*WHAT TO PRODUCE*: Continue the article on Irish singer-songwriter Rob Smith from where it stops.

*SELECTED EXTRACT*:
>>>
Rob Smith (born 29 September 1982) is an Irish singer-songwriter, DJ and writer from Terenure, Dublin.

Biography
Smith released his debut album, Throwing It All Away, in March 2008 to considerable success and toured in 10 countries across Europe promoting it. The lead single from the album, Stand Up, reached number 1 in the Irish downloads charts that summer. The follow up, 2010's The Juliana Field, was released to critical acclaim and landed Smith a nomination for Most Promising Act at that year's Meteor Awards. He released a live EP, titled Live in New York & Dublin, the following year. He released a well-received punk rock single in February 2015 called Dale Boca Juniors which charted in both Ireland and Argentina. In May 2015, he released a compilation titled Snapped Strings & Hangovers.

He is also a DJ, specialising in indie and alternative rock, and has spun in countries such as Italy, Netherlands, Scotland and the United States. A notable Boca Juniors fan, he is also a football writer for Irish music magazine Hot Press.

The Swedish Railway Orchestra
The Swedish Railway Orchestra is an electronic project by Smith; he released his debut LP Northern Lights under the name in September 2016, as well the follow up This Is a Dream to critical acclaim. Musically, the project has been described in the press as a cross between LCD Soundsystem and Jape.

Discography

Albums
Throwing It All Away – 15 March 2008
The Juliana Field – 20 August 2010
Northern Lights – 1 September 2016 (as The Swedish Railway Orchestra)
This Is a Dream – 29 September 2017 (as The Swedish Railway Orchestra)
This Is a Mixtape – 1 May 2019 (as The Swedish Railway Orchestra)
The Swedish Railway Orchestra – 29 July 2020 (as The Swedish Railway Orchestra)

Extended plays
Live in New York & Dublin – 2011
Late Night (as The Swedish Railway Orchestra) – 31 October 2016
Remixes, Vol. 1 (as The Swedish Railway Orchestra) – 26 October 2018

Compilations
Snapped Strings & Hangovers – 29 May 2015

Singles
"So Many, So Near" – 2008
"Stand Up" – 2008
"Rue Sainte-Dominique" – 2011
"Dale Boca Juniors" – 2015
"Bostero" – 2016
"Northern Lights" – 2016 (as The Swedish Railway Orchestra)
<<<
*RAW DATA*:
>>>
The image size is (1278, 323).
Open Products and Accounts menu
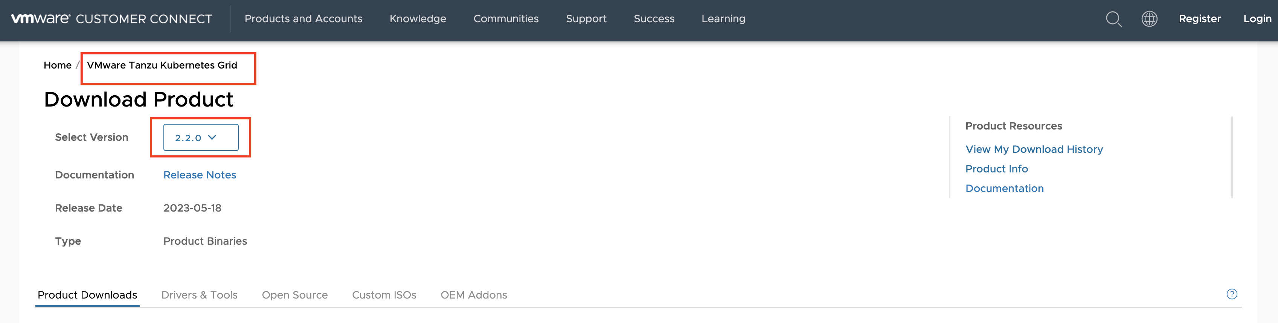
<<<
*RESULT OF THIS EXERCISE*:
"Water" – 2016 (as The Swedish Railway Orchestra)
"The Allegiance of Bobby Turbulence" – 2016 (as The Swedish Railway Orchestra)
"I Don't See Any Daylight Anymore" – 2017 (as The Swedish Railway Orchestra)
"Time" – 2017 (as The Swedish Railway Orchestra)
"Why Don't You Talk to Me" – 2017 (as The Swedish Railway Orchestra)
"All I Want" – 2017 (as The Swedish Railway Orchestra)
"This Is a Dream" – 2017 (as The Swedish Railway Orchestra)
"Bullet for a Bullfighter / I Love You (But If You Clap When the Plane Lands, I'll Leave You!)" – 2017 (as The Swedish Railway Orchestra)
"Wy Bk Hm" – 2019 (as The Swedish Railway Orchestra)
"Cold Condensation" – 2019 (as The Swedish Railway Orchestra)
"Hell's Kitchen" – 2019 (as The Swedish Railway Orchestra)
"The House of Blood" – 2020 (as The Swedish Railway Orchestra)
"The Freaks Come Out at Night" – 2020 (as The Swedish Railway Orchestra)
"What's Going On" – 2020 (as The Swedish Railway Orchestra)
"Brendan Gleeson" – 2020 (as The Swedish Railway Orchestra)
"Der Neonroom" – 2020 (as The Swedish Railway Orchestra)
"There's Too Much Love" – 2020 (as The Swedish Railway Orchestra)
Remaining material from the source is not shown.